Biliary atresia, liver transplant

Ezra Lawler loves to learn about new things, play sports and build with Legos. He is a passionate, resilient 6 year old, ready for any challenge he may face.
 
Ezra was born healthy, but when he was 6 weeks old, his mom, Nicole, took him to the pediatrician because he looked yellow and bloated. After reviewing lab results, his pediatrician sent him to the nearest hospital, the Medical University of South Carolina in Charleston. There, he was diagnosed with biliary atresia and, at 7 weeks old, underwent a Kasai procedure, which connects the liver to the small intestine.
 
After the procedure, Ezra’s family decided to move back home to Birmingham to be closer to family and receive care from Children’s of Alabama. When he was 8 months old, he was evaluated for a liver transplant at Children’s, but it was determined his liver disease had not progressed to the point of needing a transplant. He began frequent clinic visits, where he was monitored by a hepatologist to ensure he was continuing to gain weight and grow.
 
Just before Ezra turned 4, he was hospitalized for esophageal varices—the enlargement of blood vessels in the esophagus caused by portal hypertension, a complication of biliary atresia. With the development of these new complications, his doctors decided to re-evaluate him for a transplant, and he was placed on the transplant list.
 
As he awaited his transplant, he was in and out of the hospital.
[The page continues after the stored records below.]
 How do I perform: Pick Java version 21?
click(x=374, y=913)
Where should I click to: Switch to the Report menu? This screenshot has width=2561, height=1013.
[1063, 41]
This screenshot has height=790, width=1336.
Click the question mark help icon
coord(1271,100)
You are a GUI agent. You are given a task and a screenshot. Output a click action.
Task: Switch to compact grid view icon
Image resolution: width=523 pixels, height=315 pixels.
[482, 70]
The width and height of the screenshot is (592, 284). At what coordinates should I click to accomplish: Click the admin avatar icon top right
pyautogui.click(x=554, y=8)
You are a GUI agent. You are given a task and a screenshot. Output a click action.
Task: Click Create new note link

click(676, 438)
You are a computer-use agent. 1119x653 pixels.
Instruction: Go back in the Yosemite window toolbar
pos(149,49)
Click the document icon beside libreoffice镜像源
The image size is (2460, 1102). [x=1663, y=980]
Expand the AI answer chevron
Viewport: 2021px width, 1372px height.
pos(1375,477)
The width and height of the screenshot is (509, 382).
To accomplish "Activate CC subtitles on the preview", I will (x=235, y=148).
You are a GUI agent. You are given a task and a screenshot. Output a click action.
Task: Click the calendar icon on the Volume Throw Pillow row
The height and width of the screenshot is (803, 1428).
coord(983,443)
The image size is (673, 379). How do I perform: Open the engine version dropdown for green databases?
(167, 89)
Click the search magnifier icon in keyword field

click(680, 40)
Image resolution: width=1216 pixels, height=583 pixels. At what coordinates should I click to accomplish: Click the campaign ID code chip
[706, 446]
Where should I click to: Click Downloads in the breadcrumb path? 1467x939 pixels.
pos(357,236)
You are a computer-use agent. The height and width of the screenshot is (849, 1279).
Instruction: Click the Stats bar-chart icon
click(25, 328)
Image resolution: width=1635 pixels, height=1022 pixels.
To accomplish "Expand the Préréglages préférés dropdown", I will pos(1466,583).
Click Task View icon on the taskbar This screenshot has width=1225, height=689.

During each stay at Children’s, the staff worked hard to give Ezra the best care and make his family feel comfortable. “It never felt like we didn’t have the right people in his corner to take care of him,” Nicole said. “The staff has been nothing but fabulous.”
 
But as the wait continued, the family was always on edge, waiting to receive the call that a liver was available. “You don’t really know what to expect until it happens, but the team and our transplant coordinator were wonderful at trying to help us understand what would happen, as well as prepare us for best case scenario and worst case scenario,” she said. 
 
The situation also affected Ezra’s family. His sister, Simone, is only 10 months older than him, so their bond is very close. Throughout Ezra’s journey, Simone learned to ask questions and be supportive for her brother. “Because they’re so close in age, they had a lot of questions together and were trying to understand what all this meant,” Nicole said. Ezra’s parents were very open with both their children about what was happening and that they didn’t have answers for everything.
 
After 10 months on the waiting list, Ezra received his liver transplant in 2023. He was hospitalized for 15 days while he recovered.
 
Ezra still visits various clinics at Children’s frequently to support his recovery journey. And while a hospital stay can be intimidating and scary for young children, Ezra sees Children’s in a different light. He is always excited to visit the clinics because he knows a child life specialist will come around with the toy box, or he can go on a scavenger hunt for a prize. “He’s sitting there laughing and running around the whole clinic, looking for little pictures for the scavenger hunt,” Nicole said. He also frequently visits Children’s Harbor to get a stuffed animal from the claw machine and play basketball.
 
Ezra is resilient and adaptable because of the long, hard journey he has been on. “He has the ability to become whatever he wants to be,” Nicole said. “He has big dreams and looks at life like anything is possible.”